Please convert every line of the listing below into a Markdown table with the columns Row and Listing line, numbering the rows in order and leaving out blank lines.

— start of Dataset content —

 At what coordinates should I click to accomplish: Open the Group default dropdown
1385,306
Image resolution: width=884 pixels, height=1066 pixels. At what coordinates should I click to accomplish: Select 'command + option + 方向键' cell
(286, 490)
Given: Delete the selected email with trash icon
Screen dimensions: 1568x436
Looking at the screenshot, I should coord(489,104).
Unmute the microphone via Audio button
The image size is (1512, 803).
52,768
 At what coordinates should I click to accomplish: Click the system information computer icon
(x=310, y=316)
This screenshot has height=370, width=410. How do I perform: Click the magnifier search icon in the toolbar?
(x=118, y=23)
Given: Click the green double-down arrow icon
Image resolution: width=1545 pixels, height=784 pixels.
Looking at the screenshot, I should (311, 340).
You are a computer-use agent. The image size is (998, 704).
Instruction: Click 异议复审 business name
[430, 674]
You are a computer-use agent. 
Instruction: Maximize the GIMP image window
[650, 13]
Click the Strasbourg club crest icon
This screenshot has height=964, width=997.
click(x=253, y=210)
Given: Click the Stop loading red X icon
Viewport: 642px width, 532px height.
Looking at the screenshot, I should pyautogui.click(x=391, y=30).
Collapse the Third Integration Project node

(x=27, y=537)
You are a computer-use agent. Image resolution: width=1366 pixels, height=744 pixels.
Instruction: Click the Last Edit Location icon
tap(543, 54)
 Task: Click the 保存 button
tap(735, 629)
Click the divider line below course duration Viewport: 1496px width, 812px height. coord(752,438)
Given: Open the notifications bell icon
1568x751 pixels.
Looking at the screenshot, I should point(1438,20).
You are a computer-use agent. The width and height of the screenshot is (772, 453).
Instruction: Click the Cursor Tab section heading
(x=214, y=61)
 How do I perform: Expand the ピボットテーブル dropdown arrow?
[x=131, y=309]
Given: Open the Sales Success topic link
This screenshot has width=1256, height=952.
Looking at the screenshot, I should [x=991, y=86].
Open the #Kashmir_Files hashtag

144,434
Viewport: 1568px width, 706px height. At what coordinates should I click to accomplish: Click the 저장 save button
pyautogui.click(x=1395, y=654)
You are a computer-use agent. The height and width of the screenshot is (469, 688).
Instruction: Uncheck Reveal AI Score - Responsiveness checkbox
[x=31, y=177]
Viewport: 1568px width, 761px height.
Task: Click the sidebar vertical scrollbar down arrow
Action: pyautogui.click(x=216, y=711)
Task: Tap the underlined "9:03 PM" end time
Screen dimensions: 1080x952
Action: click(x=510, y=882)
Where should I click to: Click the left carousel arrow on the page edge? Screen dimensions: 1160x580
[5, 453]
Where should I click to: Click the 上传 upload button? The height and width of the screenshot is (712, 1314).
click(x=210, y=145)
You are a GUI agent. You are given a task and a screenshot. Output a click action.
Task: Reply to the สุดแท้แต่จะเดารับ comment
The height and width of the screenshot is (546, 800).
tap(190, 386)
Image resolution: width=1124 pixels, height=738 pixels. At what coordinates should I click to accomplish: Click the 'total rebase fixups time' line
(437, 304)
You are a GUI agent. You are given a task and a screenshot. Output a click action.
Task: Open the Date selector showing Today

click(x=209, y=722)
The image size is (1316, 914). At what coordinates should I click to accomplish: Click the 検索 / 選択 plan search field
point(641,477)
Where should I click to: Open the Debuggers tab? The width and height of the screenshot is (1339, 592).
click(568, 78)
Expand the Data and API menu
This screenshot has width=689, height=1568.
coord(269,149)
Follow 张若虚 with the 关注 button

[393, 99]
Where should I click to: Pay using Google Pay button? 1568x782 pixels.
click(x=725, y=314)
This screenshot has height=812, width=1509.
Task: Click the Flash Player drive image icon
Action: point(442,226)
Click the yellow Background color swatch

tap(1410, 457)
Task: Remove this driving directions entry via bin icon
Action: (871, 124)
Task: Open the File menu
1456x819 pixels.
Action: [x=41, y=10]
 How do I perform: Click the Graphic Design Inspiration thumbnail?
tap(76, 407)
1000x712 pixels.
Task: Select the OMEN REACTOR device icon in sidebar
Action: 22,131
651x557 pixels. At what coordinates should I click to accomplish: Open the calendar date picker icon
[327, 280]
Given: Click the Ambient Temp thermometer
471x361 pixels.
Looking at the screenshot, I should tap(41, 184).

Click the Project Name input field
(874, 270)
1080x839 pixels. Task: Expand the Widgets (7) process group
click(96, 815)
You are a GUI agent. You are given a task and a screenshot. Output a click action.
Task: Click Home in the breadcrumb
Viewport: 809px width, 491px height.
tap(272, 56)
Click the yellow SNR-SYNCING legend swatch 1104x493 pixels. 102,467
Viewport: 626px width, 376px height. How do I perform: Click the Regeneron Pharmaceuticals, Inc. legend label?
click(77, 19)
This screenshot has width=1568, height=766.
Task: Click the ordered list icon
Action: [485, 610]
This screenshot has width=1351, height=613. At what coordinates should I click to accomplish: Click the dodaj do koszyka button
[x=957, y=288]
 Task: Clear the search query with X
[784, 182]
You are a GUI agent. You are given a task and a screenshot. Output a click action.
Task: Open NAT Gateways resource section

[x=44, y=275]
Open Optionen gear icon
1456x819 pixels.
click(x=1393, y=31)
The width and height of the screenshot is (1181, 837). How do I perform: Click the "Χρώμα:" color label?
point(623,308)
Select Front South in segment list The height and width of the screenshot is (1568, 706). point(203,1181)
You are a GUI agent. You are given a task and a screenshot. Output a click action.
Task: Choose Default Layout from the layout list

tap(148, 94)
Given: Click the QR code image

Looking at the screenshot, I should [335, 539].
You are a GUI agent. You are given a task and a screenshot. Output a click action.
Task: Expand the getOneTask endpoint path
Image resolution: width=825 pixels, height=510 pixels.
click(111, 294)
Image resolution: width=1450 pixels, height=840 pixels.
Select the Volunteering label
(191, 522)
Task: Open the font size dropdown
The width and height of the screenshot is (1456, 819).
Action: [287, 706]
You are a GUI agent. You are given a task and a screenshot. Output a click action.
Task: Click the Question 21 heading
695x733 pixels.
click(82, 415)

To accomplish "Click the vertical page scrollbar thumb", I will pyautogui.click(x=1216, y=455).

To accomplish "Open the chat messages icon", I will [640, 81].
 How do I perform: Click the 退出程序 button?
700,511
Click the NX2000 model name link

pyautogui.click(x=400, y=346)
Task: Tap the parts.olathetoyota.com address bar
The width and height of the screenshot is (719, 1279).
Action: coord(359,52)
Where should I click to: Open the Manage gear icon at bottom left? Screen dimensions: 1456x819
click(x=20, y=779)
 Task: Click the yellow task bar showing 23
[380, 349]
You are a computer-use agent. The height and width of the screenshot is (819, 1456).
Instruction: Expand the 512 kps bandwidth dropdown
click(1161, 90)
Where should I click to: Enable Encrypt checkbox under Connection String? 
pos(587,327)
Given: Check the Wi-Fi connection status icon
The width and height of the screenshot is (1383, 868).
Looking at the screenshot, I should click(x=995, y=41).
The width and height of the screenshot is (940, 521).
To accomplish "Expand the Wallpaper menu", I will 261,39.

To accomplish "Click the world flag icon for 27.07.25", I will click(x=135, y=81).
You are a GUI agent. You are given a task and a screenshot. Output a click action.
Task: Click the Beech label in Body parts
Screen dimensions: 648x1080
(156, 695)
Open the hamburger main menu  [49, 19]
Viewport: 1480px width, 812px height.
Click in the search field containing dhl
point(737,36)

— end of Dataset content —

Full output »
| Row | Listing line |
|---|---|
| 1 |  At what coordinates should I click to accomplish: Open the Group default dropdown |
| 2 | 1385,306 |
| 3 | Image resolution: width=884 pixels, height=1066 pixels. At what coordinates should I click to accomplish: Select 'command + option + 方向键' cell |
| 4 | (286, 490) |
| 5 | Given: Delete the selected email with trash icon |
| 6 | Screen dimensions: 1568x436 |
| 7 | Looking at the screenshot, I should coord(489,104). |
| 8 | Unmute the microphone via Audio button |
| 9 | The image size is (1512, 803). |
| 10 | 52,768 |
| 11 |  At what coordinates should I click to accomplish: Click the system information computer icon |
| 12 | (x=310, y=316) |
| 13 | This screenshot has height=370, width=410. How do I perform: Click the magnifier search icon in the toolbar? |
| 14 | (x=118, y=23) |
| 15 | Given: Click the green double-down arrow icon |
| 16 | Image resolution: width=1545 pixels, height=784 pixels. |
| 17 | Looking at the screenshot, I should (311, 340). |
| 18 | You are a computer-use agent. The image size is (998, 704). |
| 19 | Instruction: Click 异议复审 business name |
| 20 | [430, 674] |
| 21 | You are a computer-use agent.  |
| 22 | Instruction: Maximize the GIMP image window |
| 23 | [650, 13] |
| 24 | Click the Strasbourg club crest icon |
| 25 | This screenshot has height=964, width=997. |
| 26 | click(x=253, y=210) |
| 27 | Given: Click the Stop loading red X icon |
| 28 | Viewport: 642px width, 532px height. |
| 29 | Looking at the screenshot, I should pyautogui.click(x=391, y=30). |
| 30 | Collapse the Third Integration Project node |
| 31 | (x=27, y=537) |
| 32 | You are a computer-use agent. Image resolution: width=1366 pixels, height=744 pixels. |
| 33 | Instruction: Click the Last Edit Location icon |
| 34 | tap(543, 54) |
| 35 |  Task: Click the 保存 button |
| 36 | tap(735, 629) |
| 37 | Click the divider line below course duration Viewport: 1496px width, 812px height. coord(752,438) |
| 38 | Given: Open the notifications bell icon |
| 39 | 1568x751 pixels. |
| 40 | Looking at the screenshot, I should point(1438,20). |
| 41 | You are a computer-use agent. The width and height of the screenshot is (772, 453). |
| 42 | Instruction: Click the Cursor Tab section heading |
| 43 | (x=214, y=61) |
| 44 |  How do I perform: Expand the ピボットテーブル dropdown arrow? |
| 45 | [x=131, y=309] |
| 46 | Given: Open the Sales Success topic link |
| 47 | This screenshot has width=1256, height=952. |
| 48 | Looking at the screenshot, I should [x=991, y=86]. |
| 49 | Open the #Kashmir_Files hashtag |
| 50 | 144,434 |
| 51 | Viewport: 1568px width, 706px height. At what coordinates should I click to accomplish: Click the 저장 save button |
| 52 | pyautogui.click(x=1395, y=654) |
| 53 | You are a computer-use agent. The height and width of the screenshot is (469, 688). |
| 54 | Instruction: Uncheck Reveal AI Score - Responsiveness checkbox |
| 55 | [x=31, y=177] |
| 56 | Viewport: 1568px width, 761px height. |
| 57 | Task: Click the sidebar vertical scrollbar down arrow |
| 58 | Action: pyautogui.click(x=216, y=711) |
| 59 | Task: Tap the underlined "9:03 PM" end time |
| 60 | Screen dimensions: 1080x952 |
| 61 | Action: click(x=510, y=882) |
| 62 | Where should I click to: Click the left carousel arrow on the page edge? Screen dimensions: 1160x580 |
| 63 | [5, 453] |
| 64 | Where should I click to: Click the 上传 upload button? The height and width of the screenshot is (712, 1314). |
| 65 | click(x=210, y=145) |
| 66 | You are a GUI agent. You are given a task and a screenshot. Output a click action. |
| 67 | Task: Reply to the สุดแท้แต่จะเดารับ comment |
| 68 | The height and width of the screenshot is (546, 800). |
| 69 | tap(190, 386) |
| 70 | Image resolution: width=1124 pixels, height=738 pixels. At what coordinates should I click to accomplish: Click the 'total rebase fixups time' line |
| 71 | (437, 304) |
| 72 | You are a GUI agent. You are given a task and a screenshot. Output a click action. |
| 73 | Task: Open the Date selector showing Today |
| 74 | click(x=209, y=722) |
| 75 | The image size is (1316, 914). At what coordinates should I click to accomplish: Click the 検索 / 選択 plan search field |
| 76 | point(641,477) |
| 77 | Where should I click to: Open the Debuggers tab? The width and height of the screenshot is (1339, 592). |
| 78 | click(568, 78) |
| 79 | Expand the Data and API menu |
| 80 | This screenshot has width=689, height=1568. |
| 81 | coord(269,149) |
| 82 | Follow 张若虚 with the 关注 button |
| 83 | [393, 99] |
| 84 | Where should I click to: Pay using Google Pay button? 1568x782 pixels. |
| 85 | click(x=725, y=314) |
| 86 | This screenshot has height=812, width=1509. |
| 87 | Task: Click the Flash Player drive image icon |
| 88 | Action: point(442,226) |
| 89 | Click the yellow Background color swatch |
| 90 | tap(1410, 457) |
| 91 | Task: Remove this driving directions entry via bin icon |
| 92 | Action: (871, 124) |
| 93 | Task: Open the File menu |
| 94 | 1456x819 pixels. |
| 95 | Action: [x=41, y=10] |
| 96 |  How do I perform: Click the Graphic Design Inspiration thumbnail? |
| 97 | tap(76, 407) |
| 98 | 1000x712 pixels. |
| 99 | Task: Select the OMEN REACTOR device icon in sidebar |
| 100 | Action: 22,131 |
| 101 | 651x557 pixels. At what coordinates should I click to accomplish: Open the calendar date picker icon |
| 102 | [327, 280] |
| 103 | Given: Click the Ambient Temp thermometer |
| 104 | 471x361 pixels. |
| 105 | Looking at the screenshot, I should tap(41, 184). |
| 106 | Click the Project Name input field |
| 107 | (874, 270) |
| 108 | 1080x839 pixels. Task: Expand the Widgets (7) process group |
| 109 | click(96, 815) |
| 110 | You are a GUI agent. You are given a task and a screenshot. Output a click action. |
| 111 | Task: Click Home in the breadcrumb |
| 112 | Viewport: 809px width, 491px height. |
| 113 | tap(272, 56) |
| 114 | Click the yellow SNR-SYNCING legend swatch 1104x493 pixels. 102,467 |
| 115 | Viewport: 626px width, 376px height. How do I perform: Click the Regeneron Pharmaceuticals, Inc. legend label? |
| 116 | click(77, 19) |
| 117 | This screenshot has width=1568, height=766. |
| 118 | Task: Click the ordered list icon |
| 119 | Action: [485, 610] |
| 120 | This screenshot has width=1351, height=613. At what coordinates should I click to accomplish: Click the dodaj do koszyka button |
| 121 | [x=957, y=288] |
| 122 |  Task: Clear the search query with X |
| 123 | [784, 182] |
| 124 | You are a GUI agent. You are given a task and a screenshot. Output a click action. |
| 125 | Task: Open NAT Gateways resource section |
| 126 | [x=44, y=275] |
| 127 | Open Optionen gear icon |
| 128 | 1456x819 pixels. |
| 129 | click(x=1393, y=31) |
| 130 | The width and height of the screenshot is (1181, 837). How do I perform: Click the "Χρώμα:" color label? |
| 131 | point(623,308) |
| 132 | Select Front South in segment list The height and width of the screenshot is (1568, 706). point(203,1181) |
| 133 | You are a GUI agent. You are given a task and a screenshot. Output a click action. |
| 134 | Task: Choose Default Layout from the layout list |
| 135 | tap(148, 94) |
| 136 | Given: Click the QR code image |
| 137 | Looking at the screenshot, I should [335, 539]. |
| 138 | You are a GUI agent. You are given a task and a screenshot. Output a click action. |
| 139 | Task: Expand the getOneTask endpoint path |
| 140 | Image resolution: width=825 pixels, height=510 pixels. |
| 141 | click(111, 294) |
| 142 | Image resolution: width=1450 pixels, height=840 pixels. |
| 143 | Select the Volunteering label |
| 144 | (191, 522) |
| 145 | Task: Open the font size dropdown |
| 146 | The width and height of the screenshot is (1456, 819). |
| 147 | Action: [287, 706] |
| 148 | You are a GUI agent. You are given a task and a screenshot. Output a click action. |
| 149 | Task: Click the Question 21 heading |
| 150 | 695x733 pixels. |
| 151 | click(82, 415) |
| 152 | To accomplish "Click the vertical page scrollbar thumb", I will pyautogui.click(x=1216, y=455). |
| 153 | To accomplish "Open the chat messages icon", I will [640, 81]. |
| 154 |  How do I perform: Click the 退出程序 button? |
| 155 | 700,511 |
| 156 | Click the NX2000 model name link |
| 157 | pyautogui.click(x=400, y=346) |
| 158 | Task: Tap the parts.olathetoyota.com address bar |
| 159 | The width and height of the screenshot is (719, 1279). |
| 160 | Action: coord(359,52) |
| 161 | Where should I click to: Open the Manage gear icon at bottom left? Screen dimensions: 1456x819 |
| 162 | click(x=20, y=779) |
| 163 |  Task: Click the yellow task bar showing 23 |
| 164 | [380, 349] |
| 165 | You are a computer-use agent. The height and width of the screenshot is (819, 1456). |
| 166 | Instruction: Expand the 512 kps bandwidth dropdown |
| 167 | click(1161, 90) |
| 168 | Where should I click to: Enable Encrypt checkbox under Connection String?  |
| 169 | pos(587,327) |
| 170 | Given: Check the Wi-Fi connection status icon |
| 171 | The width and height of the screenshot is (1383, 868). |
| 172 | Looking at the screenshot, I should click(x=995, y=41). |
| 173 | The width and height of the screenshot is (940, 521). |
| 174 | To accomplish "Expand the Wallpaper menu", I will 261,39. |
| 175 | To accomplish "Click the world flag icon for 27.07.25", I will click(x=135, y=81). |
| 176 | You are a GUI agent. You are given a task and a screenshot. Output a click action. |
| 177 | Task: Click the Beech label in Body parts |
| 178 | Screen dimensions: 648x1080 |
| 179 | (156, 695) |
| 180 | Open the hamburger main menu  [49, 19] |
| 181 | Viewport: 1480px width, 812px height. |
| 182 | Click in the search field containing dhl |
| 183 | point(737,36) |